» **Prompt**
Reproduce, word for word, the portion of the text below on summer pressure that runs from "When the pressure" to "is for you.".

[Document segment]

When the pressure to feel good makes things harder
There's a version of summer that lives in
social media feeds and greeting card racks golden light, easy laughter,
weekends at the lake, friends and family gathered around a fire. It looks
effortless. It looks like a season when life gets lighter and people feel more
alive.
If that image lands differently for you if summer actually tends to be harder rather than easier, or if you're already bracing for the pressure of performing a version of happiness you don't quite feel this post is for you.
The Myth of the Happy Summer
Summer carries a cultural weight that no
season can realistically hold. It's positioned as the payoff the reward at the
end of effort, the time when things are supposed to be good. Which means that
if you're struggling in summer, there's a layer of confusion and shame on top
of the struggle itself. You're not just having a hard time; you're having a
hard time when everyone else seems fine.

[/Document segment]
[Data for review]

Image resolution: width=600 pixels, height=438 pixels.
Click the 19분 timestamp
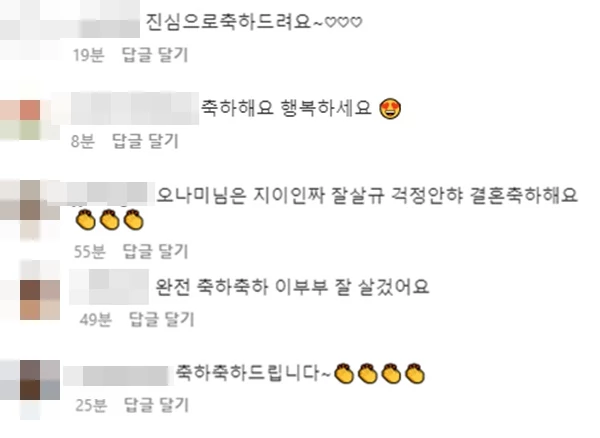point(89,55)
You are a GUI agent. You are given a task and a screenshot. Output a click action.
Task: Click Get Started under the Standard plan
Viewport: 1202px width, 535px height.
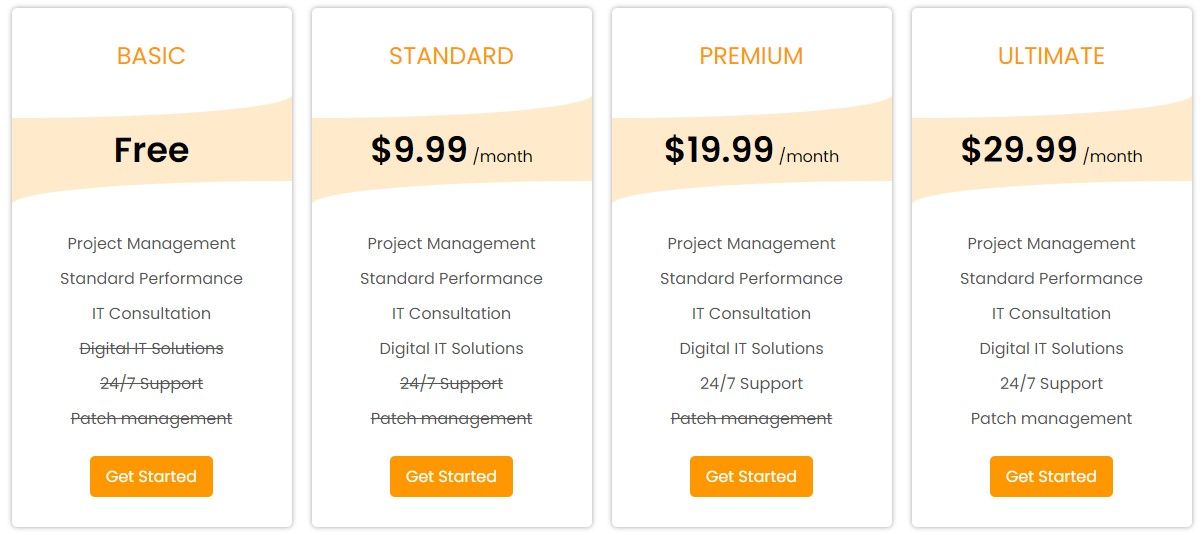point(451,476)
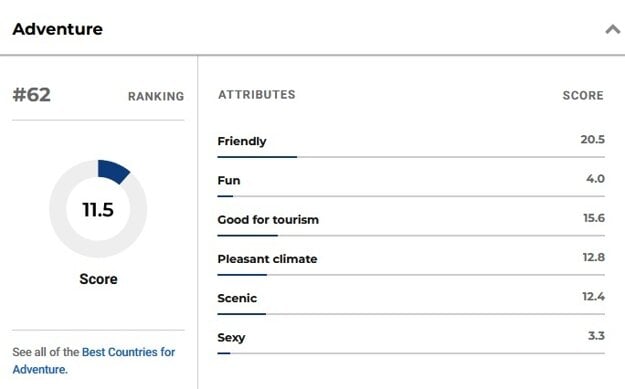Click the Friendly score progress bar

click(x=411, y=157)
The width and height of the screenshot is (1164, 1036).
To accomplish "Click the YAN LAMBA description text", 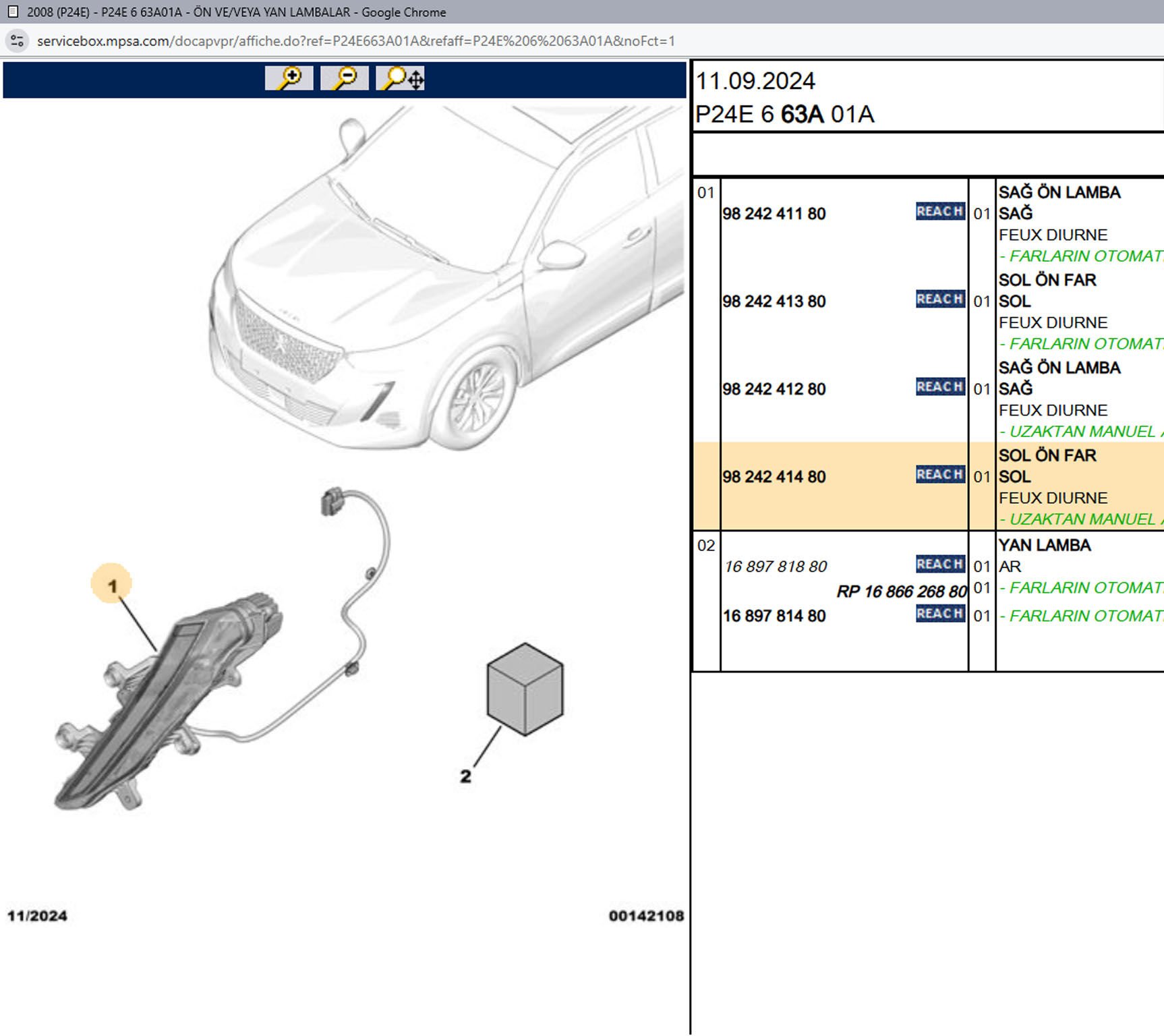I will pos(1044,545).
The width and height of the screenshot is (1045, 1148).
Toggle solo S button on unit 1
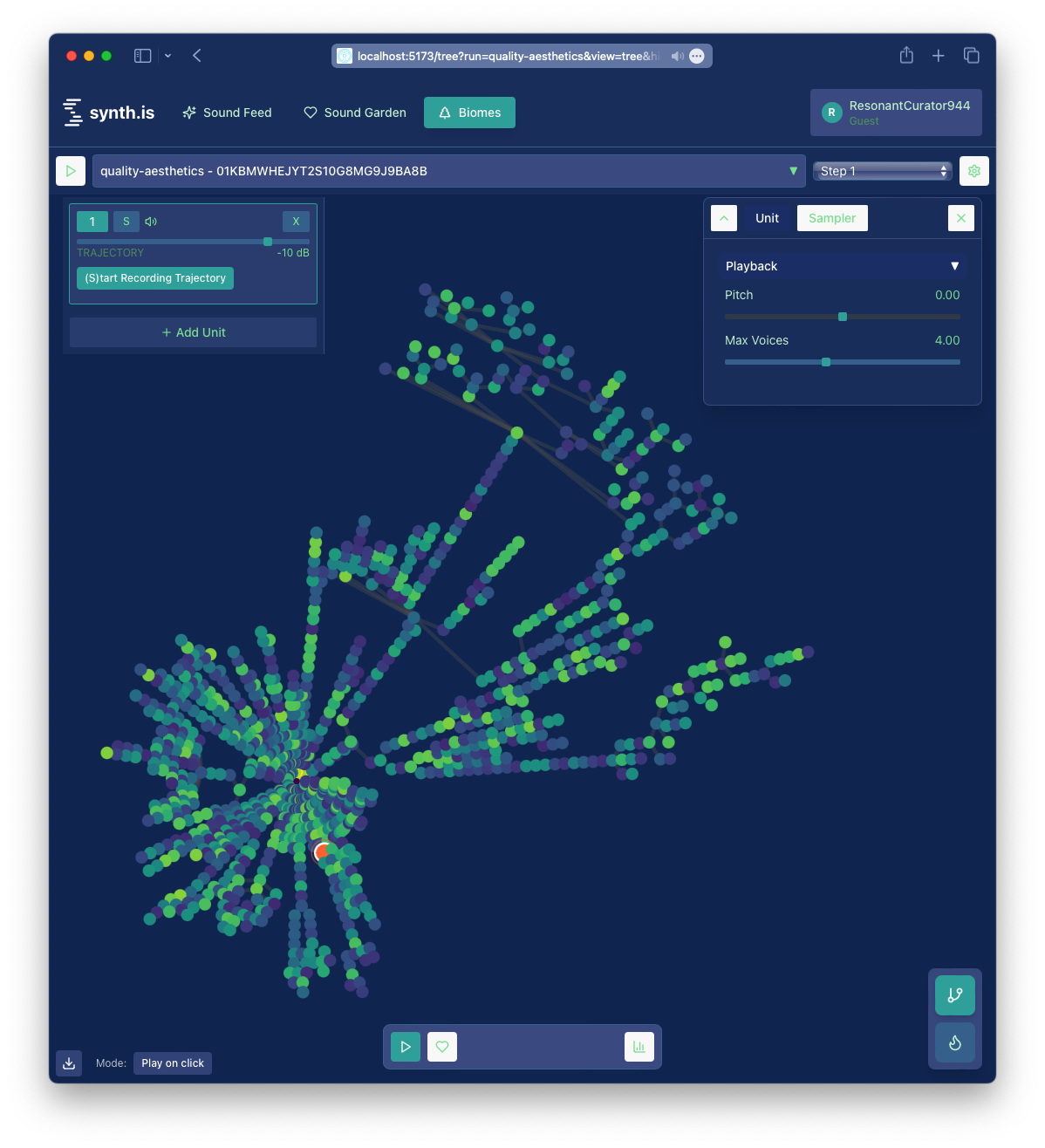126,222
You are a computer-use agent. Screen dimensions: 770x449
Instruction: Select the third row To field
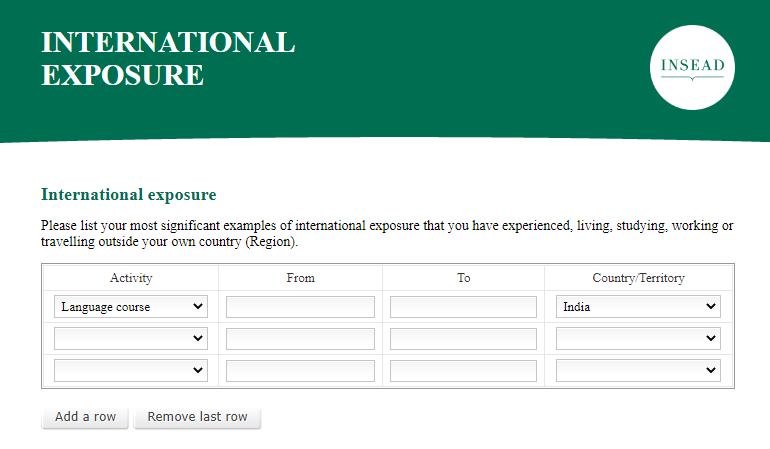[x=463, y=371]
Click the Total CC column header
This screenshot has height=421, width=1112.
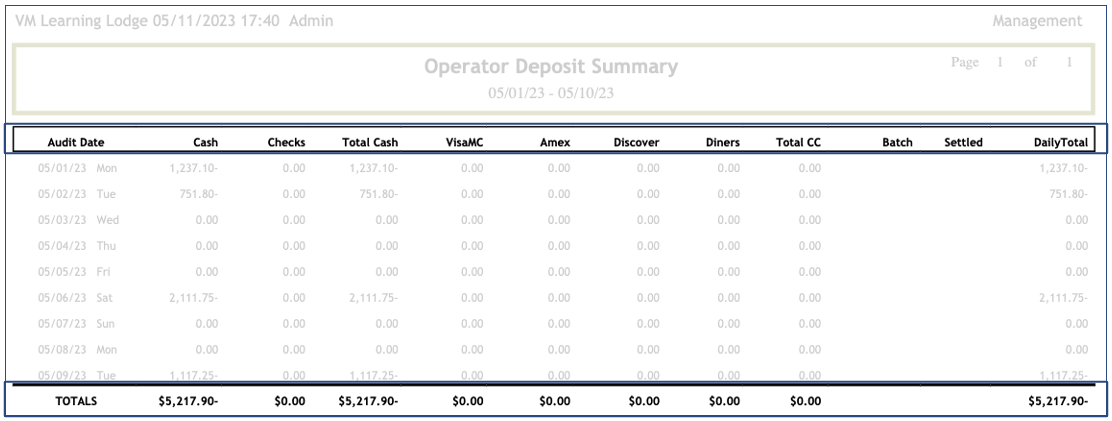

[/Data for review]

» **Response**
When the pressure to feel good makes things harder
There's a version of summer that lives in
social media feeds and greeting card racks golden light, easy laughter,
weekends at the lake, friends and family gathered around a fire. It looks
effortless. It looks like a season when life gets lighter and people feel more
alive.
If that image lands differently for you if summer actually tends to be harder rather than easier, or if you're already bracing for the pressure of performing a version of happiness you don't quite feel this post is for you.